╔══

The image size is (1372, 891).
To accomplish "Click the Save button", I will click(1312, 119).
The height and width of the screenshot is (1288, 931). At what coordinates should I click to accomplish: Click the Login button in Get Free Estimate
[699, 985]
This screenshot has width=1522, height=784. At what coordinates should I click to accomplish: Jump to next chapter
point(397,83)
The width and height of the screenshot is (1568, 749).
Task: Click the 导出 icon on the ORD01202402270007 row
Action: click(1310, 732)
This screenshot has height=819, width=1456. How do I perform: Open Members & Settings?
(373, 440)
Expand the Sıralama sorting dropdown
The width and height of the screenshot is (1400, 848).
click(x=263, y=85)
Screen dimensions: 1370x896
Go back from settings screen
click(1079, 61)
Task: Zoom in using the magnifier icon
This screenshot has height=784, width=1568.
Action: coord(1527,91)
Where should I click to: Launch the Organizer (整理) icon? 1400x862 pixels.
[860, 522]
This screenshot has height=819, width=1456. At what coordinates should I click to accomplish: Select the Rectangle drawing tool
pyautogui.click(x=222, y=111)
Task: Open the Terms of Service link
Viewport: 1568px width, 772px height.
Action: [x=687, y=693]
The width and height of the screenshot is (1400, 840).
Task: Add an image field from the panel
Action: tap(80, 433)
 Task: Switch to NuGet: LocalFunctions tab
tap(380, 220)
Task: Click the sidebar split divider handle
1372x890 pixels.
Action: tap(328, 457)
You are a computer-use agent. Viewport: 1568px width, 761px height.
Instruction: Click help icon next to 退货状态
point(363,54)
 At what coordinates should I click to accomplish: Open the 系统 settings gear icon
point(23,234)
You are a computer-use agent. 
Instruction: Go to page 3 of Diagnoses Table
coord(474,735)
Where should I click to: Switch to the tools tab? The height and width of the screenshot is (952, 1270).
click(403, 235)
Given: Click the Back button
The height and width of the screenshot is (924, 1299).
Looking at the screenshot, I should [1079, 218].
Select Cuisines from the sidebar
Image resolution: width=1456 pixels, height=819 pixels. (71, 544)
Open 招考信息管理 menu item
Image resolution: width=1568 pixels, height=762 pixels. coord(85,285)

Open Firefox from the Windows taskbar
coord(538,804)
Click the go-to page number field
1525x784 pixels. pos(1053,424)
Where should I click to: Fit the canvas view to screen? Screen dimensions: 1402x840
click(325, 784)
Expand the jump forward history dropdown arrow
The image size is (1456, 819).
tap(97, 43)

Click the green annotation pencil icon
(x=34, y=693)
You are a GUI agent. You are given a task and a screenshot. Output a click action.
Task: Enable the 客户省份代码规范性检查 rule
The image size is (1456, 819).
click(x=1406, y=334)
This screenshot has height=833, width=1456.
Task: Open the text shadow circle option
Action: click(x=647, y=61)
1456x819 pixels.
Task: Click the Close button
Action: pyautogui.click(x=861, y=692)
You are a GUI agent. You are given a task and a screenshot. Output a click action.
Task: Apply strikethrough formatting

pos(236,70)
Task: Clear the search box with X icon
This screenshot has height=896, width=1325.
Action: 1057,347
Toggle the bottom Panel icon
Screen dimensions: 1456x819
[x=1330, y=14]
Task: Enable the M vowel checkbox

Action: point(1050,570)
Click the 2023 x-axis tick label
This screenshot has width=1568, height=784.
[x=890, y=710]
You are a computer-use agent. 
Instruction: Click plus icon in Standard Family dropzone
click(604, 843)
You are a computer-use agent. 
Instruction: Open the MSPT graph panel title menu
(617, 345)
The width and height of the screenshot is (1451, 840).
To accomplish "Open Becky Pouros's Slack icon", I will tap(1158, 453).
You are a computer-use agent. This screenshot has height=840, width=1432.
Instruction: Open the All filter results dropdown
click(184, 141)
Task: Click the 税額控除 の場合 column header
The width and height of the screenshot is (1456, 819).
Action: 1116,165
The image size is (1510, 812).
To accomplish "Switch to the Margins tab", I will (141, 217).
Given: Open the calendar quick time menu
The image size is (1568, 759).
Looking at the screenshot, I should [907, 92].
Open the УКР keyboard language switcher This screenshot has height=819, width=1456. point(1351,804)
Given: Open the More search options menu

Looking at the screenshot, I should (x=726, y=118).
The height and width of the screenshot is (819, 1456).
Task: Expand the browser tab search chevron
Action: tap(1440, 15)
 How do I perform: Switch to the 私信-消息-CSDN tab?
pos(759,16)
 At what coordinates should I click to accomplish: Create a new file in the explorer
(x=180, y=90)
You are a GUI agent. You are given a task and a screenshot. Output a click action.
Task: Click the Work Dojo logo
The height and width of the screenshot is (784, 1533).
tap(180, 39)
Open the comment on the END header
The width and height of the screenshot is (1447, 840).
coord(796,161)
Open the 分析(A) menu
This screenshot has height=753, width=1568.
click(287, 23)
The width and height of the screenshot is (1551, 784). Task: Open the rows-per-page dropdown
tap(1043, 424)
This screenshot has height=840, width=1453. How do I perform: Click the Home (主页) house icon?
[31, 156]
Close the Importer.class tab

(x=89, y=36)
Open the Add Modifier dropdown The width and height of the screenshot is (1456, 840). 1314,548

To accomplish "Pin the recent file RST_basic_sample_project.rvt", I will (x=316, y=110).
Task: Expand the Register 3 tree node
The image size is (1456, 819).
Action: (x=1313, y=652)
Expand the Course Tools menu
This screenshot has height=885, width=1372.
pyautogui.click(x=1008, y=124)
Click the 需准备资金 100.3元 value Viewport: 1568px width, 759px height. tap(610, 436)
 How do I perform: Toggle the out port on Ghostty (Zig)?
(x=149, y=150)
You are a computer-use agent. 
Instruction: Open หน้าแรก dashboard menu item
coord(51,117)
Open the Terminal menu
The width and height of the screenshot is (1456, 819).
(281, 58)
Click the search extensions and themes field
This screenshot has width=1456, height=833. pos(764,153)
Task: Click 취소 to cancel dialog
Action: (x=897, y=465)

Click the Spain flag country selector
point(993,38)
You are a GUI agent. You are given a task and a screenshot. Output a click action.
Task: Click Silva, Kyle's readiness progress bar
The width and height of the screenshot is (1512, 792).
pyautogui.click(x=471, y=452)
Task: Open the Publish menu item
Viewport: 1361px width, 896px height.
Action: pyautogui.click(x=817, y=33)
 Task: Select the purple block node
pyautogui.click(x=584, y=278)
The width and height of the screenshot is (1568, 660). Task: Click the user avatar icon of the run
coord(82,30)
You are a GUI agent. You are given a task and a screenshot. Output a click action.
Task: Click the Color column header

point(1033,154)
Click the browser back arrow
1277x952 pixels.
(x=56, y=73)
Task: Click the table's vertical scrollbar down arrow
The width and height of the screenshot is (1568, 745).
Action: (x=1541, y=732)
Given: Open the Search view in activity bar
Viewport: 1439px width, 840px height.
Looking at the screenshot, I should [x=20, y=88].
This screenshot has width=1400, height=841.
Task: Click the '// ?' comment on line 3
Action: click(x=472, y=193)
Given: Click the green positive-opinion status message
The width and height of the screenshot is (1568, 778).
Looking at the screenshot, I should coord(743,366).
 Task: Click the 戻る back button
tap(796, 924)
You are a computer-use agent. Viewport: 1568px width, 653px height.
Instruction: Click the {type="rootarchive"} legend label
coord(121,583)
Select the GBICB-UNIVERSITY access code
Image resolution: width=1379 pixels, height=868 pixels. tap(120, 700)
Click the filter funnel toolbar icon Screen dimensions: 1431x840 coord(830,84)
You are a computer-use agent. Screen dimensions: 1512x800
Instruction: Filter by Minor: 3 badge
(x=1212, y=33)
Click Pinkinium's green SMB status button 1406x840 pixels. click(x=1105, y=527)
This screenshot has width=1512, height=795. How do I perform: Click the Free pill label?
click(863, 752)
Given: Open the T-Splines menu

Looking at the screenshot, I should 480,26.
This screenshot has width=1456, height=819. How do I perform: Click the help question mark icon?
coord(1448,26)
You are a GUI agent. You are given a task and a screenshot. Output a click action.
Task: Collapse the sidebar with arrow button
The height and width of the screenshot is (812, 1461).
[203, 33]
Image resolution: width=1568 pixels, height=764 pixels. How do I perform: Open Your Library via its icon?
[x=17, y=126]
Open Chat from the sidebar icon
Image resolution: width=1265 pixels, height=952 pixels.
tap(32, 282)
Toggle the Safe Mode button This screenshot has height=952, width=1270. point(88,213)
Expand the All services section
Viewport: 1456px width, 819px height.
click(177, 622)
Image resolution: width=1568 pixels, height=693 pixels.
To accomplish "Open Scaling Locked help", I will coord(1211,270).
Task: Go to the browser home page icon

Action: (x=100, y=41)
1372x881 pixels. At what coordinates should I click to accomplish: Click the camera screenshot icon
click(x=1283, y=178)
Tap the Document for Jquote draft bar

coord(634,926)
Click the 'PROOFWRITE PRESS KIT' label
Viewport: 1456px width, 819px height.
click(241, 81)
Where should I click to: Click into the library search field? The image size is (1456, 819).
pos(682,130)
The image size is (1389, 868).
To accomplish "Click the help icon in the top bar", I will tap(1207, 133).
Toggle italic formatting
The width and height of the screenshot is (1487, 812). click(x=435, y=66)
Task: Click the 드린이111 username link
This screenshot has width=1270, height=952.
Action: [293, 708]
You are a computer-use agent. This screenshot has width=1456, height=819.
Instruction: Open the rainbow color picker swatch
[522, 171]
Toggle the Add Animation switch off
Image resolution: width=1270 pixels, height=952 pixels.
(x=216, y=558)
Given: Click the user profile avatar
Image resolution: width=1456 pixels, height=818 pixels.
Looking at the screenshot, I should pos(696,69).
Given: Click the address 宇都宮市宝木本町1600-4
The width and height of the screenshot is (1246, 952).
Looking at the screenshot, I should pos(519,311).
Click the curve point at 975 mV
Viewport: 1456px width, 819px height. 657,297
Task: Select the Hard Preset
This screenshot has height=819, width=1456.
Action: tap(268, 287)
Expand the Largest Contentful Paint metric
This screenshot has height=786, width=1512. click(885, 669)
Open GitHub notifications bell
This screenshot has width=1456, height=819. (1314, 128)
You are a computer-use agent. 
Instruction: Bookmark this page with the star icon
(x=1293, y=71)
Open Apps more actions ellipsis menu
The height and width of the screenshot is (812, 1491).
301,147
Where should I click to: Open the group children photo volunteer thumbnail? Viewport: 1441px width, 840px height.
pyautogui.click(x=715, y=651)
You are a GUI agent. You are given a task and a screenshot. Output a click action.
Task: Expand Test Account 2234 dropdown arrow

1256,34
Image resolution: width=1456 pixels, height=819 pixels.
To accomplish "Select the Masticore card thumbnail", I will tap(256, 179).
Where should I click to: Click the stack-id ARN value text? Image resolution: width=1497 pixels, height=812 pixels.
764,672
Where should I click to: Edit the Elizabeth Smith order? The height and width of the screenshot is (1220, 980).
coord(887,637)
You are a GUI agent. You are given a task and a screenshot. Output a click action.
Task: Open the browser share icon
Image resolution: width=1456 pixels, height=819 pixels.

╚══

» DESCRIPTION OF THE TASK
Only the number is wanted here. Please work out how many lines of the records contain "status".

» THE COMPLETED TASK
2